__WORK TO COMPLETE__: Count how many lines of the items below contain the string "Instruction", with case counting. Give only the number.

+++ SOURCE MATERIAL

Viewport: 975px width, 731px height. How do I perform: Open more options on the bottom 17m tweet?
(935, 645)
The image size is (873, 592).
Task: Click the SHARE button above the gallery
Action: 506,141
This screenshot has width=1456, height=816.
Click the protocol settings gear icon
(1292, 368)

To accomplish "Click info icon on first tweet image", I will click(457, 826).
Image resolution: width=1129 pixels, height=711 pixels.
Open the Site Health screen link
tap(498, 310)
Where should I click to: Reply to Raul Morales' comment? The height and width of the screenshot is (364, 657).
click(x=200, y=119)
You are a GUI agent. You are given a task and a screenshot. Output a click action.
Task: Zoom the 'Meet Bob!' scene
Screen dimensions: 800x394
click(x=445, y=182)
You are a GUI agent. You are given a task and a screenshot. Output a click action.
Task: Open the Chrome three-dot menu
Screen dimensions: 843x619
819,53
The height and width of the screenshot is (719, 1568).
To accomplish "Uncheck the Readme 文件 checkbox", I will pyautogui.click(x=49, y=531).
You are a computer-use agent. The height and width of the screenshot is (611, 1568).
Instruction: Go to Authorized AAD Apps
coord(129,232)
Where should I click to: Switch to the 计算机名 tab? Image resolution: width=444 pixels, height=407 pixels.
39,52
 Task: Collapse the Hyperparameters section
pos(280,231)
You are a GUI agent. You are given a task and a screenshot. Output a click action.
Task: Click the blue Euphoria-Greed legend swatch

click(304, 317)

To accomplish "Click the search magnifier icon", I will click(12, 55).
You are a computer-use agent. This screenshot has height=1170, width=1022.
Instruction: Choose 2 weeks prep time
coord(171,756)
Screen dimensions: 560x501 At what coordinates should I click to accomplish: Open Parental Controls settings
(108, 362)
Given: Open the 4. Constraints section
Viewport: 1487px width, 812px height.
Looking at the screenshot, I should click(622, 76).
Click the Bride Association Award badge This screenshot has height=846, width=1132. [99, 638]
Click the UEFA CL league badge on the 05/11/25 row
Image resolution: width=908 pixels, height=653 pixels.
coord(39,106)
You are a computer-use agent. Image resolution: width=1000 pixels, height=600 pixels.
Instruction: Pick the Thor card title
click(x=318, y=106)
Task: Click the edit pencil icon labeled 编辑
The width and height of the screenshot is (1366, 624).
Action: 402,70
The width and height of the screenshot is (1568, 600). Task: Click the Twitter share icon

++++++

__SOLUTION__: 3